Exercise aim
Reproduce exactly the lines below, starting at the line that contains "Where should I" and ending with the last line of the records, both included; leave out any pictures.

Data for the task
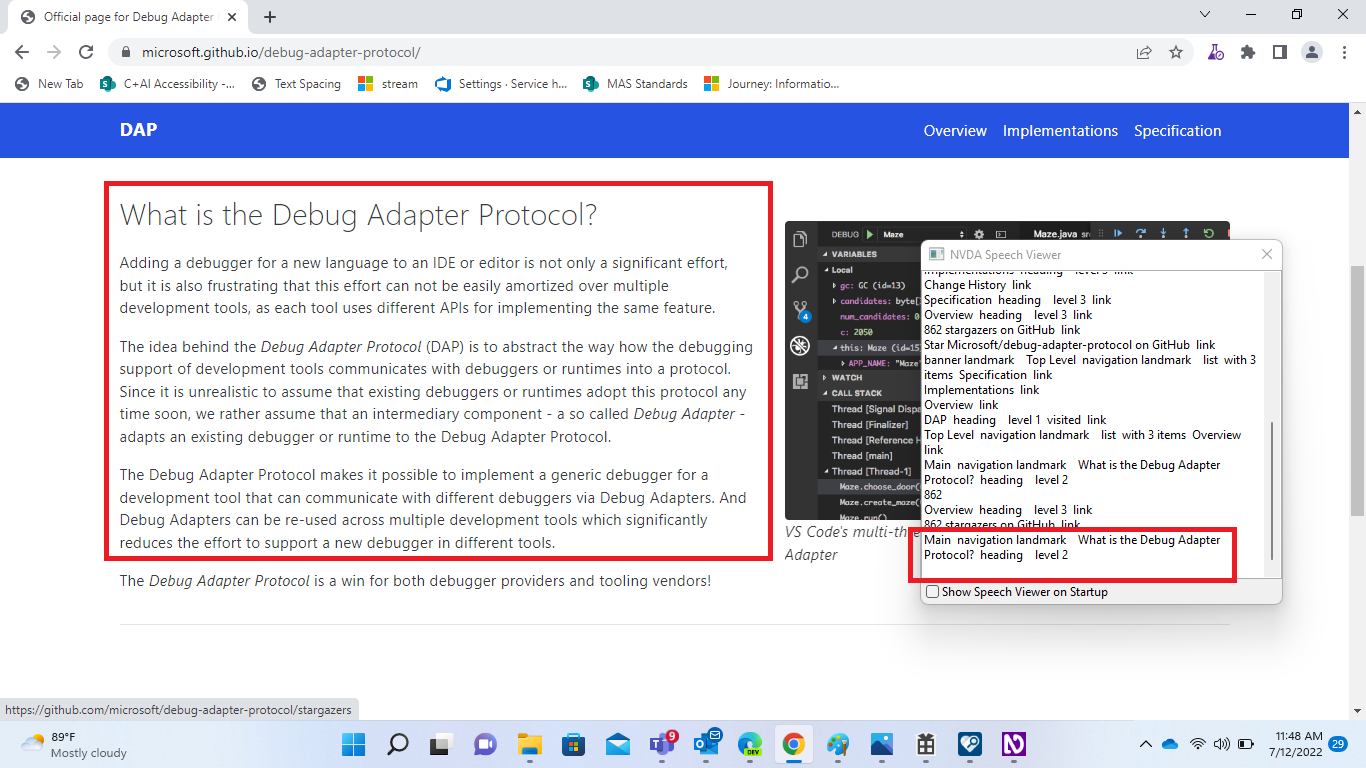Click the gear settings icon beside Maze config
Screen dimensions: 1366x768
981,233
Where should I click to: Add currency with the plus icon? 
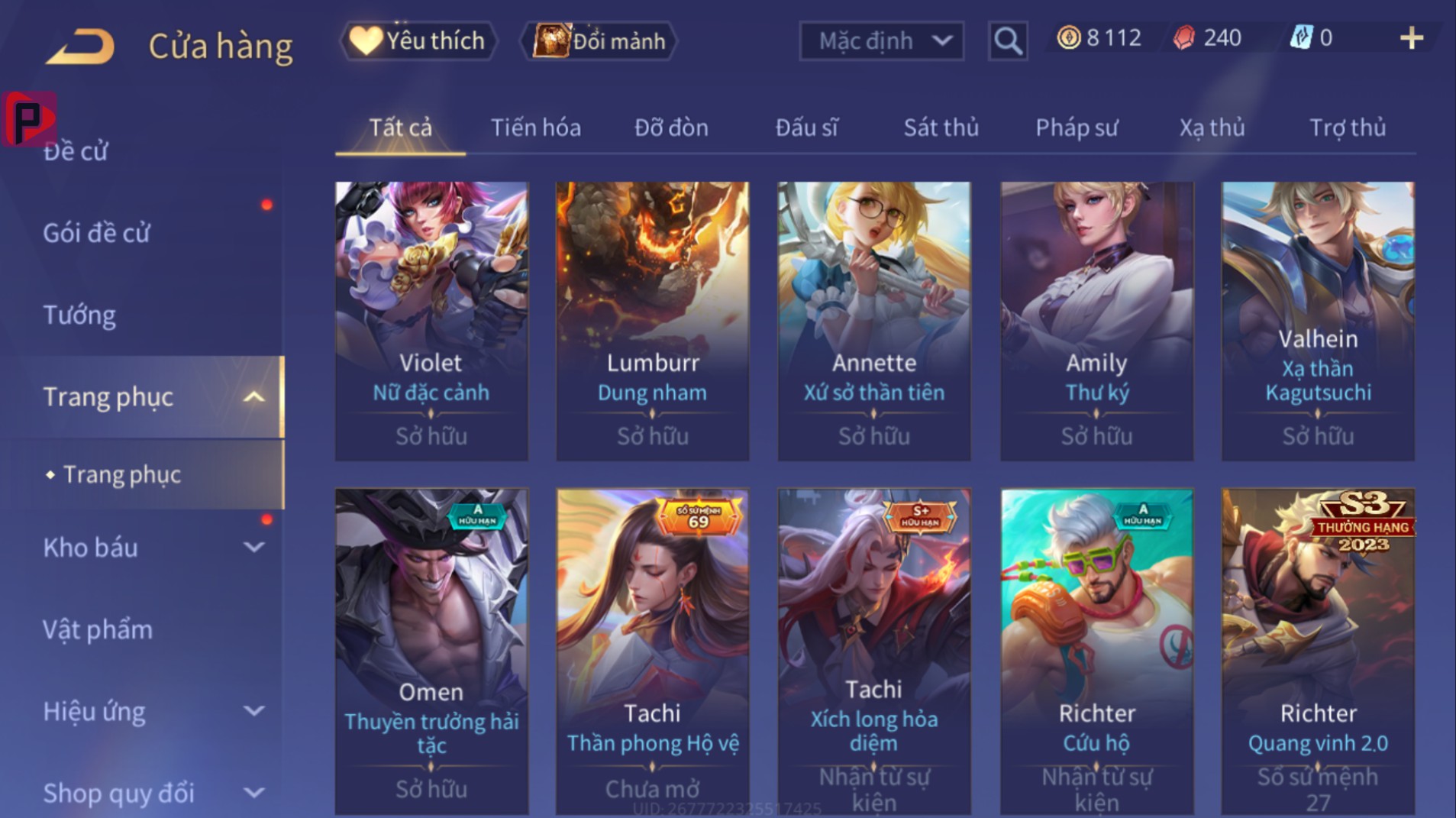pyautogui.click(x=1412, y=38)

Written answer
Where should I click to: Add currency with the plus icon? 
pyautogui.click(x=1412, y=38)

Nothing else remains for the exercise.